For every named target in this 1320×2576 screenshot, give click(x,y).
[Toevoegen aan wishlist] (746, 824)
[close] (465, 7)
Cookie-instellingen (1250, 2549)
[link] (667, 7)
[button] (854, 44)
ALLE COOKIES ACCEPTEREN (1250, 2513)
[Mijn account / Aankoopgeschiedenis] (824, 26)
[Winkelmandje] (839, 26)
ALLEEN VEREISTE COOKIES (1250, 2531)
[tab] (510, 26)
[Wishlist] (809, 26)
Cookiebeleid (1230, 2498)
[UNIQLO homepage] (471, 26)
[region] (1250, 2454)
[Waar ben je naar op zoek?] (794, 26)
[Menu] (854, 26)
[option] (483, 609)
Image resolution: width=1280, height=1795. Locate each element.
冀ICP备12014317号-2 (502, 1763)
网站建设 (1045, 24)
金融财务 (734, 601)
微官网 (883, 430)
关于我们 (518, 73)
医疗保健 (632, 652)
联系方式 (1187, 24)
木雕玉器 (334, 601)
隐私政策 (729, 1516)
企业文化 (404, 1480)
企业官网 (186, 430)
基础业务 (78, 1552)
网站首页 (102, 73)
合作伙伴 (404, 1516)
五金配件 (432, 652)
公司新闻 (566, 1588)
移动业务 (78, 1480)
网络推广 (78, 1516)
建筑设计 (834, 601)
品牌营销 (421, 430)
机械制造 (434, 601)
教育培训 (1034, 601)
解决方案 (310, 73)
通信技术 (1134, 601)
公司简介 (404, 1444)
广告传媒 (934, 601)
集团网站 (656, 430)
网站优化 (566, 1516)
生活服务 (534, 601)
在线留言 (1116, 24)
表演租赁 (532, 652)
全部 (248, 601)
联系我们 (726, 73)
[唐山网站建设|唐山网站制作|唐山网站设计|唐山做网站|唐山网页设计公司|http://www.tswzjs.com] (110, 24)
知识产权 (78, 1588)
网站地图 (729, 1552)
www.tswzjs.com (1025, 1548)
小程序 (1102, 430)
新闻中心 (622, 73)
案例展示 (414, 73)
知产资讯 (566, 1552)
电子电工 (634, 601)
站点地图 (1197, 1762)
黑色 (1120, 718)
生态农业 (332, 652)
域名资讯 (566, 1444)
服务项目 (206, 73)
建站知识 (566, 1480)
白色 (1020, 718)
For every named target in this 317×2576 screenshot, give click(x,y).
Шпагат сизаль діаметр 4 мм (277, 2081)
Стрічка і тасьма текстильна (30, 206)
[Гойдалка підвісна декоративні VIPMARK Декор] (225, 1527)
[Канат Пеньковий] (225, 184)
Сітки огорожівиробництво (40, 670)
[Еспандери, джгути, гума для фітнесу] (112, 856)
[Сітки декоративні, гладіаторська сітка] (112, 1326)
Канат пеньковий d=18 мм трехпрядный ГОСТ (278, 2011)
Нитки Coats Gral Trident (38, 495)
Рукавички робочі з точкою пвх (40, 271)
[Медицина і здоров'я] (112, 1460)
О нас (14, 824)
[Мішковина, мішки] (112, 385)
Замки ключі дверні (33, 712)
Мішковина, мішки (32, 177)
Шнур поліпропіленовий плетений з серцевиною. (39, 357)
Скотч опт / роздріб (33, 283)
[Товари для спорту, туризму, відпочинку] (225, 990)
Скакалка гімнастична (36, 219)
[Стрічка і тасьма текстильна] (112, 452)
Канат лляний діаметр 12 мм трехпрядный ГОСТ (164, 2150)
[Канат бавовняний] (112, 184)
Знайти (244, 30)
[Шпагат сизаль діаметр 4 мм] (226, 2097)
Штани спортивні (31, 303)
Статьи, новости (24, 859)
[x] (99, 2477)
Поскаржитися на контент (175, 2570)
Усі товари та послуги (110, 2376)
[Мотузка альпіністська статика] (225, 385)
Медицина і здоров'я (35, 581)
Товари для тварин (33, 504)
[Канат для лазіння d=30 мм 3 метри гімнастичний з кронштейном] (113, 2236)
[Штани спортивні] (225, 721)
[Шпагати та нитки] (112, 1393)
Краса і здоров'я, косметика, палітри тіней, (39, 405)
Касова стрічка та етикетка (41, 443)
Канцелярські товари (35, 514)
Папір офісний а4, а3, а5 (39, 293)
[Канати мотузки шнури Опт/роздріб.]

☆ ☆ ☆ ☆ ☆ ☆ ☆

▶ About this task: Reproduce exactly, and only, the lines from the start of the entries through the one that contains "[Еспандери, джгути, гума".

▶ Task output:
For every named target in this 1320×2576 screenshot, give click(x,y).
[Toevoegen aan wishlist] (746, 824)
[close] (465, 7)
Cookie-instellingen (1250, 2549)
[link] (667, 7)
[button] (854, 44)
ALLE COOKIES ACCEPTEREN (1250, 2513)
[Mijn account / Aankoopgeschiedenis] (824, 26)
[Winkelmandje] (839, 26)
ALLEEN VEREISTE COOKIES (1250, 2531)
[tab] (510, 26)
[Wishlist] (809, 26)
Cookiebeleid (1230, 2498)
[UNIQLO homepage] (471, 26)
[region] (1250, 2454)
[Waar ben je naar op zoek?] (794, 26)
[Menu] (854, 26)
[option] (483, 609)
Image resolution: width=1280, height=1795. Locate each element.
冀ICP备12014317号-2 (502, 1763)
网站建设 (1045, 24)
金融财务 (734, 601)
微官网 (883, 430)
关于我们 (518, 73)
医疗保健 (632, 652)
联系方式 (1187, 24)
木雕玉器 (334, 601)
隐私政策 (729, 1516)
企业文化 (404, 1480)
企业官网 (186, 430)
基础业务 (78, 1552)
网站首页 (102, 73)
合作伙伴 (404, 1516)
五金配件 (432, 652)
公司新闻 (566, 1588)
移动业务 (78, 1480)
网络推广 (78, 1516)
建筑设计 (834, 601)
品牌营销 (421, 430)
机械制造 (434, 601)
教育培训 (1034, 601)
解决方案 (310, 73)
通信技术 (1134, 601)
公司简介 (404, 1444)
广告传媒 (934, 601)
集团网站 (656, 430)
网站优化 (566, 1516)
生活服务 (534, 601)
在线留言 (1116, 24)
表演租赁 (532, 652)
全部 (248, 601)
联系我们 (726, 73)
[唐山网站建设|唐山网站制作|唐山网站设计|唐山做网站|唐山网页设计公司|http://www.tswzjs.com] (110, 24)
知识产权 (78, 1588)
网站地图 (729, 1552)
www.tswzjs.com (1025, 1548)
小程序 (1102, 430)
新闻中心 (622, 73)
案例展示 (414, 73)
知产资讯 (566, 1552)
电子电工 (634, 601)
站点地图 (1197, 1762)
黑色 (1120, 718)
生态农业 (332, 652)
域名资讯 (566, 1444)
服务项目 (206, 73)
建站知识 (566, 1480)
白色 (1020, 718)
For every named target in this 317×2576 screenshot, give click(x,y).
Шпагат сизаль діаметр 4 мм (277, 2081)
Стрічка і тасьма текстильна (30, 206)
[Гойдалка підвісна декоративні VIPMARK Декор] (225, 1527)
[Канат Пеньковий] (225, 184)
Сітки огорожівиробництво (40, 670)
[Еспандери, джгути, гума для фітнесу] (112, 856)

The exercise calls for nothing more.